Third, it makes no sense to ask whether words that are common to Yiddish and Hebrew actually belong to one or the other language. Actually “chutzpah,” like “megillah,” is a Yiddish word of Hebrew origin. But both are perfectly good Yiddish words, just like many English words that are derived from French and have French cognates (such as “blouse”).

kitshef 5:37 PM  

One of the easiest Wednesdays ever ... and that's with me being apparently the only person in the blogosphere not intimately familiar with DR OZ.

Burma Shave 10:08 AM  

YIDDISH PITY

Don’t be MADD, LIZA DEERE, IGIVE you credit,
INURE defense, that BIGMOUTH’s not your fault,
but OYGEVALT! So VERKLEMPT and airheaded,
you HAD the CHUTZPAH to sing with such SCHMALTZ.

--- EMILE SCHNAUZER

Diana, LIW 11:20 AM  

Yeah @PatrickO - (see very first comment - cute)

Easy Wednesday, except for a few spellings. So many Zs. Who knew? (Oy)

Makes me think of bagels, and, you know, lox. OUI?

Lady Di

rondo 11:36 AM  

YIDDISH is another language I don’t speak (or spell), so I was glad to get OUTTA here with no write-overs. Give the man a CIGAR. After that NW corner I was wondering if this would be an attempt at the fewest vowels ever in a xword; just look at CTRLZ.

Until a college class, Magilla [sic] was a cartoon gorilla to me. I guess the reading of that whole MEGILLAH scroll must take quite some time. OY.

Around here, years ago you could get Schmidt beer in the BIGMOUTH bottle, a much larger opening than found on Mickey’s SCHMALTZ liquor.

Wasn’t TCHOTCHKE Fonzie’s nephew and Joanie’s YIDDISH boyfriend? Or maybe I was thinking of some Bohemian pastry?

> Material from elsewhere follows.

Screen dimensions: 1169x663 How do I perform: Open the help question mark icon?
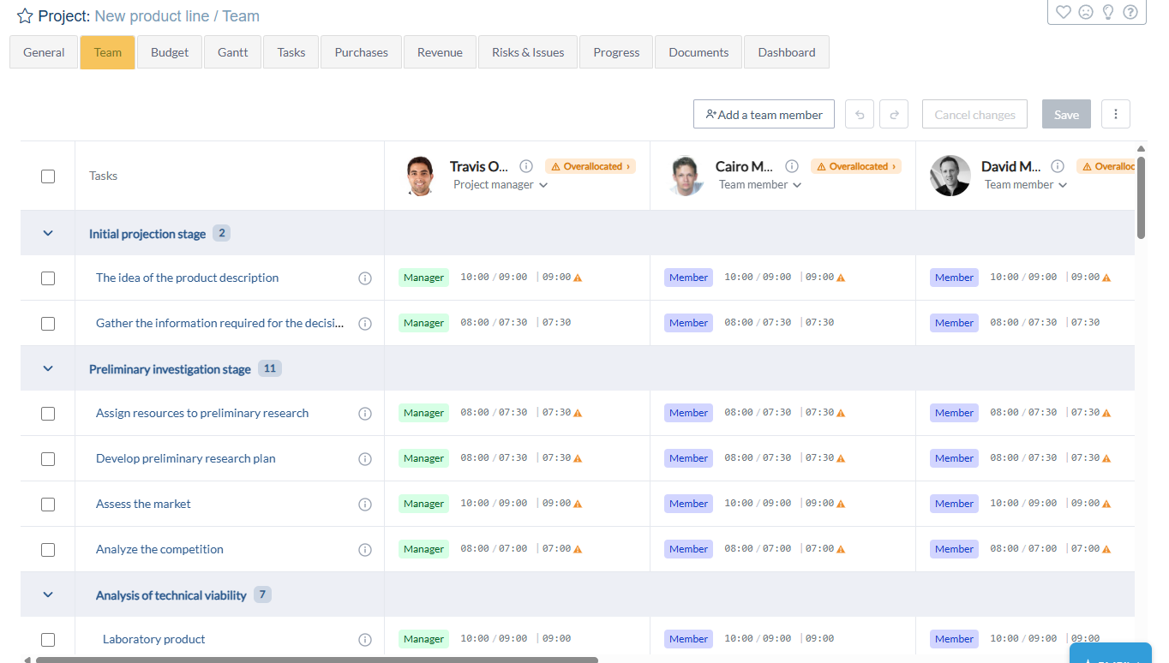(1130, 12)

LIZA in Cabaret, yeah baby.

So it’s a list. Big deal, I’m on BOARD with that.

thefogman 11:48 AM  

Rex is being a banana-headed Bert again - or should I say he's being a SCMUCK. What else is new? Anyways, I loved this puzzle. I learned three new Yiddish words/phrases: TCHOTCHKE, OYGEVALT and MEGILLAH. Alas, I had VeCe/TeC instead of VICI/TIC. Oy vey! But Olé to Scot Ober and Jeff Chen for a fun and educational puzzle.

spacecraft 11:52 AM  

Never thought I'd get through a Chen this fast. Enjoyable; boos to OFL for killing the mood. Another day one should SKIP him. Birdie.

leftcoastTAM 1:20 PM  

First thought: Oh no, a Jeff Chen, and maybe obscure anagrams to boot!

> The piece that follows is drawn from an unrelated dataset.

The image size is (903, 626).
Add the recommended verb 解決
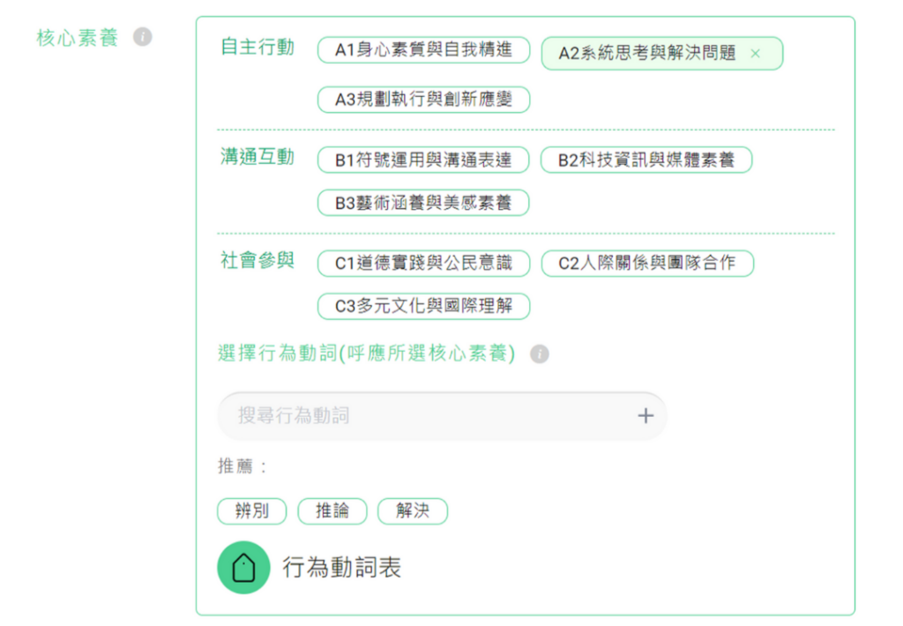(413, 510)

Second thought: Oh, not anagrams, but familiar YIDDISH words, thank god.

Outcome: Easy, just a scary RUSE providing an instant sense of relief.

Anyhoo, thanks Jeff and Scot.

rainforest 5:54 PM  

Yiddish words are just plain fun to say. It is a playful language, and so this puzzle was a very enjoyable to solve. I knew 5 of the 6 themers, OYGEVALT being a new one for me. I must find an occasion to say that in conversation.

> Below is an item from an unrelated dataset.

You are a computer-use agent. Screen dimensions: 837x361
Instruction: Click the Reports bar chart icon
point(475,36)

VERKLEMPT is such a uniquely descriptive word. The first time I heard it occurred after I had said my farewell to the staff at a Middle School I had helped open as VP. I loved the place; the kids; the staff; the parents. Afterwards the Principal said to me, "you got a little VERKLEMPT there". It just described so accurately how I had felt. Great word, but OY GELVALT, I was somewhat embarrassed.

Seems like a theme to me, maybe a bit of a lark, but fun.

@Rondo - I once made the mistake of buying Schmidt beer. Never again.



Anonymous 10:33 AM  

Israir is a well known airline. To people who knows airlines. Why should only people who know Shakespeare know how to solve crosswords?